Monólogo de José Asunción Silva
A Ricardo Cano Gaviria La ciudad que me rodea Y se duplica en los charcos de la lluvia Tiene un ropaje de sombras. El viento que viene del páramo de Cruz Verde Con su negro levitón nocturno Rasguña los vitrales de la casa, Se cuela en los campanarios, Golpea Los aldabones de bronce de La Candelaria. Ese viento, mi alma es ese viento.
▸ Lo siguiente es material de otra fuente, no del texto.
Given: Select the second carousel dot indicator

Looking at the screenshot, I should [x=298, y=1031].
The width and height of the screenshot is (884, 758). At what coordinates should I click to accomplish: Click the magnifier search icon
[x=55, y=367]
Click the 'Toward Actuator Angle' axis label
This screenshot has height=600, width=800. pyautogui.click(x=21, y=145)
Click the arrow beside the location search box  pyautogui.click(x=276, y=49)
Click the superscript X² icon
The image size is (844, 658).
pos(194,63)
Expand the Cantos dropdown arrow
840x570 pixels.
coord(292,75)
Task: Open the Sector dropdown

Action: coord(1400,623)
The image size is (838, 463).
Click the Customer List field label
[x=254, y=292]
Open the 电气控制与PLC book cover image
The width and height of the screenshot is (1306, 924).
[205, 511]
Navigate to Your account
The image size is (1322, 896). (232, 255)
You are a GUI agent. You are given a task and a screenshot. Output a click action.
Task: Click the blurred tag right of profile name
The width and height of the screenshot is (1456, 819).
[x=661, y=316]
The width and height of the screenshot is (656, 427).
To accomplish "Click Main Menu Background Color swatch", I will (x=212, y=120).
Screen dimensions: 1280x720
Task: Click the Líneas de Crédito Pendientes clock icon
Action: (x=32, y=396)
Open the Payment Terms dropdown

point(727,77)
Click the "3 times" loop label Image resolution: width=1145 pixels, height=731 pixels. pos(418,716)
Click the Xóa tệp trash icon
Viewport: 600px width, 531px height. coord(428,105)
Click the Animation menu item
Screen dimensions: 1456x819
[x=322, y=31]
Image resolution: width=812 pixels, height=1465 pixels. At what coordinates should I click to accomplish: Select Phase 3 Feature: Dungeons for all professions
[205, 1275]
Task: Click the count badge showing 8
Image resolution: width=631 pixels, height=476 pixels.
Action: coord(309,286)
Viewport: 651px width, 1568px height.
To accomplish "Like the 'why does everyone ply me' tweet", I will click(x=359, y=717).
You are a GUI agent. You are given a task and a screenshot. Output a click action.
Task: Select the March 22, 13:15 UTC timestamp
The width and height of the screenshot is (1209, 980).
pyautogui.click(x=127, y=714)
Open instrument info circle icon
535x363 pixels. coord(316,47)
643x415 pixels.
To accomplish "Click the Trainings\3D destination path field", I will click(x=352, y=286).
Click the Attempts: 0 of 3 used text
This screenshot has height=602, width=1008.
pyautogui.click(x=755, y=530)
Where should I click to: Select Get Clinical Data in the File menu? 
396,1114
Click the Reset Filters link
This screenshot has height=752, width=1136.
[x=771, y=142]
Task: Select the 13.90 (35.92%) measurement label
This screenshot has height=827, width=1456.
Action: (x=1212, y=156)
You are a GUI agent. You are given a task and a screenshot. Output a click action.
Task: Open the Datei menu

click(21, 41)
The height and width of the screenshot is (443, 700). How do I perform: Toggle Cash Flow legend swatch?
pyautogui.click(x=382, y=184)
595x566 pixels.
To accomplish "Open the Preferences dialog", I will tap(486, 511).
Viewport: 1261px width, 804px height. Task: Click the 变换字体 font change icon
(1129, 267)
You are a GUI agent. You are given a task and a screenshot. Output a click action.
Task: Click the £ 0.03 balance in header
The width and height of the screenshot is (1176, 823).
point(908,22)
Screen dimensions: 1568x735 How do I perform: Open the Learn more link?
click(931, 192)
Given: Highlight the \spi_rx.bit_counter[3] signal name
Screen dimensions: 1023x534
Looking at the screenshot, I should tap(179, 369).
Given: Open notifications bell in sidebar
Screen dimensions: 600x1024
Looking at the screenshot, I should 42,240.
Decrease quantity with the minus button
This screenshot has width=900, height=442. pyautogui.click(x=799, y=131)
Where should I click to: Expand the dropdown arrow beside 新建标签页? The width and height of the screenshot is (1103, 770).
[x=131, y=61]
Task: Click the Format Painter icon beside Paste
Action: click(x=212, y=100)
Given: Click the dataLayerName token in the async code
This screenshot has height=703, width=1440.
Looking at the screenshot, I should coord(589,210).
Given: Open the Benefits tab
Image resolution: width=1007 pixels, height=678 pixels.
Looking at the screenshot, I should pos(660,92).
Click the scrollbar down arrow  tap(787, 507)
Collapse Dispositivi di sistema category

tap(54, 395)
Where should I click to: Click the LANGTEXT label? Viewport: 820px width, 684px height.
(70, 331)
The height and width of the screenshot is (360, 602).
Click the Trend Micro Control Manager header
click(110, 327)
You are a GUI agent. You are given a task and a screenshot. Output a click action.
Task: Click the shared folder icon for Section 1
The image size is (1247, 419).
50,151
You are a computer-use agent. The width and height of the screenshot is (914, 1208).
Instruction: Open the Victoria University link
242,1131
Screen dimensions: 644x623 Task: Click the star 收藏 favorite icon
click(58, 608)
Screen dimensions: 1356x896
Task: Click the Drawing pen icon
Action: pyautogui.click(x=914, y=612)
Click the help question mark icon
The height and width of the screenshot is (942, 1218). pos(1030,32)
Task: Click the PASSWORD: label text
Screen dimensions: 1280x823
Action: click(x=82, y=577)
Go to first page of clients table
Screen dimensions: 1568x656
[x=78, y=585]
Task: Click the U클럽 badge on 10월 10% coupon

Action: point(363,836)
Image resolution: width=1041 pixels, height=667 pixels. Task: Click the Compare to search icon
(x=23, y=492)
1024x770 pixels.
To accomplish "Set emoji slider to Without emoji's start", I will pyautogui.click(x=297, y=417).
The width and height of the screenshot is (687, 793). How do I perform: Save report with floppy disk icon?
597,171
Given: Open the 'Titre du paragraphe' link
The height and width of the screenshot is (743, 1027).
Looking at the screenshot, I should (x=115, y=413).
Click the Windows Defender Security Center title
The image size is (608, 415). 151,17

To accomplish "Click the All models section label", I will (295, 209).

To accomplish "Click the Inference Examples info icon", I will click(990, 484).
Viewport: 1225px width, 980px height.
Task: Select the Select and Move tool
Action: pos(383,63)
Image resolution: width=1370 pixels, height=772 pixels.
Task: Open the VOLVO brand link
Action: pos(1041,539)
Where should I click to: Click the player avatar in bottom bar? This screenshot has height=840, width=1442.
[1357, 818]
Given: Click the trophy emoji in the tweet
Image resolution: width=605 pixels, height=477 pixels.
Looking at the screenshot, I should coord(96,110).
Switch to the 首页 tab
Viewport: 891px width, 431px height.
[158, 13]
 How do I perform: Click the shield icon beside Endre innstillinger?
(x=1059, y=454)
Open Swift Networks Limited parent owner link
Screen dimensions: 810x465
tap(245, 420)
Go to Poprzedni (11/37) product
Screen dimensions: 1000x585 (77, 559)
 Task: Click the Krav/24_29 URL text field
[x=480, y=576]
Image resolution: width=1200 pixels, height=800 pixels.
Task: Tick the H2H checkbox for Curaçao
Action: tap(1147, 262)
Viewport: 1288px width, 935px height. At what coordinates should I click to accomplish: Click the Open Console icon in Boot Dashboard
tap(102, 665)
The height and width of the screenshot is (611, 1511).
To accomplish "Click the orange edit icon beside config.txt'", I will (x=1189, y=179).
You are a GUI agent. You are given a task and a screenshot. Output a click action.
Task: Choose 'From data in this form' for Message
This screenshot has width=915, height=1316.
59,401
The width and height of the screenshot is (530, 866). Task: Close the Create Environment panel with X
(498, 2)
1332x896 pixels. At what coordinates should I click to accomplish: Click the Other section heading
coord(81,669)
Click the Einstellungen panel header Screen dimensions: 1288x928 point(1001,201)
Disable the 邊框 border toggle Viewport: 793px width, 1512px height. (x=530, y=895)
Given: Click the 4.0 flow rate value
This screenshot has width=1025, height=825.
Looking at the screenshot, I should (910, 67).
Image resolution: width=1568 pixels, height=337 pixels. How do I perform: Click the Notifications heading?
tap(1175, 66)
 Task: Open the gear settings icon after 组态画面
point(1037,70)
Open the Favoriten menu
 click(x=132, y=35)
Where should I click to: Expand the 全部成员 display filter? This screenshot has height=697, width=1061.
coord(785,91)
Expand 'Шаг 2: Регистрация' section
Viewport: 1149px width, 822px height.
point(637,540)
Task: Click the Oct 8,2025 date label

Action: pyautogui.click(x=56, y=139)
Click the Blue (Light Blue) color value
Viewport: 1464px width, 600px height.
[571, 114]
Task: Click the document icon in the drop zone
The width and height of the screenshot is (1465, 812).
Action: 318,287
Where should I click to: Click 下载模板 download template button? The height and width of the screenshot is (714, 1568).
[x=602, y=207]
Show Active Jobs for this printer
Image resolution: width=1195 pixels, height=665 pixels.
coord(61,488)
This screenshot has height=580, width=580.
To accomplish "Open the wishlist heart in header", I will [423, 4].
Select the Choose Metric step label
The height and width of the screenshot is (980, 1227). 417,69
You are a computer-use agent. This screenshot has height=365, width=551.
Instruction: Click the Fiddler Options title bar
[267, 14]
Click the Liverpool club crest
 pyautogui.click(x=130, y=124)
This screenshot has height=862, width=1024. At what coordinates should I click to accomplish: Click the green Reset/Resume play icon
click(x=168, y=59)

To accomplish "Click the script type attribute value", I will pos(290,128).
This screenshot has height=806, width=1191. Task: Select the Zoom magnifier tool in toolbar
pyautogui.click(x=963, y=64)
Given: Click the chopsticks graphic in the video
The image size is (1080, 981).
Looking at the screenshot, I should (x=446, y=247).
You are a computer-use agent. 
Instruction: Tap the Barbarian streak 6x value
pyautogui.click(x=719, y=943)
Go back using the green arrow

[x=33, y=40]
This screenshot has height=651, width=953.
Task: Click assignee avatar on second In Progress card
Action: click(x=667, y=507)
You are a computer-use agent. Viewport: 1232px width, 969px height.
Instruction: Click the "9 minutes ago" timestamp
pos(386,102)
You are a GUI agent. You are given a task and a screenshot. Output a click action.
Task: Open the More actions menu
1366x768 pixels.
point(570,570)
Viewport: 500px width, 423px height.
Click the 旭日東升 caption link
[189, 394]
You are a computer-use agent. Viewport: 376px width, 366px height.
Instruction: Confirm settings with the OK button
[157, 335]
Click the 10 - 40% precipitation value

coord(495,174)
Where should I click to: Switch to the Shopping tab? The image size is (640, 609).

Entre cercanos silencios Resuenan las guerras del país Mientras tintinea el quinqué Con el que alumbro mis confusos libros De comercio. Ese viento, mi alma es ese viento. Los corrillos de seres embozados Murmuran a mi paso. Figuras fijas al paisaje, Estatuas de nieve a la entrada de una iglesia, Maniquíes Apenas movidos por el frío cuchillo del Páramo. Ese viento, mi alma es ese viento. ¿Quién dibuja en mi blusa el mapa del corazón? ¿Quién traza un centro a la ruta de mi fiebre? La hermana muerta atraviesa el patio: Su voz ya pertenece A las construcciones secretas del vacío. Ese viento, mi alma es ese viento.
La aldea despereza su piel de adormidera, Filtra una luz en los costados de la plaza A una hora en que la ciudad parece viva. Hablo de su lentitud, de su pasmosa fijeza: Mientras concluye el gesto de un hombre Que lleva de la mesa a la boca su pocillo, Cruza la eternidad, el mundo cambia de Estaciones, Pasan las guerras, hay futuros en fuga Y el hombre no termina el ademán Que funde sus labios a la taza de café.
Todos parecen tocados del embrujo, Acaso miren en su quietud El pajaro invisible Que les señala un oculto retratista. Y de nuevo, el viento.
Ese viento, mi alma es ese viento.
Un disparo más, dirá el vecindario, Un disparo más en las eternas guerras Del olvido. La vida, esa feroz bancarrota.